The Campari Group, who acquired Glen Grant whisky distillery in 2006 for €115m, were obviously wise enough to heed Malcolm’s advice. Under its ownership, the 12 Year Old and 18 Year Old whiskies were added to the core range in 2016, alongside The Major’s Reserve and the 10 Year Old. It’s notable to Murray that these were additions, and not replacements.
“There was another really brilliant Speyside whisky that used to be ten years of age and it doesn’t exist anymore now because the company that owns it decided that ten years was too young. Not because ten years was too young for the whisky, it was too young in marketing terms,” Murray says. “Because the main guys that they were fighting against were 12 year olds. So they obliterated this fantastic whisky and bought it out as a 12 year old which was brainless! Utterly brainless! They had just destroyed a great whisky.”
So, after all that work, how did it feel to be honoured with the title of Scotch Whisky of the Year? “Well, you can’t really print what I said when I heard it for a start!” Malcolm jokes, “I really liked it because I was going back in time with this one, back to our roots. I thought, ‘well maybe it hasn’t always got to be new decorations all the time’, you know you decorate a house in different colours every year?”.
But what makes Glen Grant 18 Year Old stand out among all other Scotch whiskies for Murray? Well, one reason, he explained, is that it’s so complex that it takes him longer to nose then any other whisky: “You just watch every nuance come through because there’s a half hour journey in every single glass. You never get it on one nose.” Murray told us that the tasting note in the Whisky Bible is actually the shortened version: “You think ‘this could go over two pages, this is ridiculous’, because it is that complex. That’s why it gets number two in the world.”

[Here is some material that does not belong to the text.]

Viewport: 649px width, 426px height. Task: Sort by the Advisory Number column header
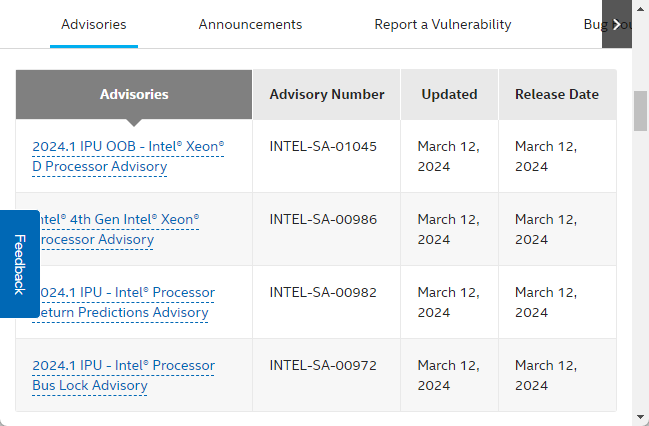point(326,94)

Murray is particularly impressed by this depth of character given it’s what he describes as a “purely naked whisky.” He explains that, “because it’s 100% bourbon cask. There’s no sherry or anything in there that can go over the top and hide something, it’s all there to be seen. Which makes it very special.” Malcolm agrees: “There’s no sherry there, there’s no colour correction there, it’s just natural single malt Glen Grant.”
It’s clear that Murray feels a very strong connection to the Glen Grant distillery and its whisky: “I’ve tasted Glen Grants from before the Second World War, I’ve tasted a lot of Glen Grant over many, many years. Everything about it is natural and it’s just utterly true to its roots, it is the true Speyside.” Glen Grant 18 Year Old is his go-to whisky when he’s at home. “If I’m travelling around and I’m knackered, I just curl up with a glass of this, over half an hour and suddenly I just feel human again, it’s just absolutely amazing.”
It’s fascinating watching Murray be so intensely passionate about a Scotch whisky, because he’s acutely aware of his and the bible’s reputation. “People say to me ‘oh Jim, you don’t like Scotch’ and I say ‘don’t I, really?! Have you ever seen what I’ve written about the 18 year old Glen Grant?’” he explains defiantly. “Scotland makes some of the best whisky in the world, because there’s things like Glen Grant 18 that can just absolutely seduce you.”
Having enjoyed a dram or two myself that night, I’m inclined to agree.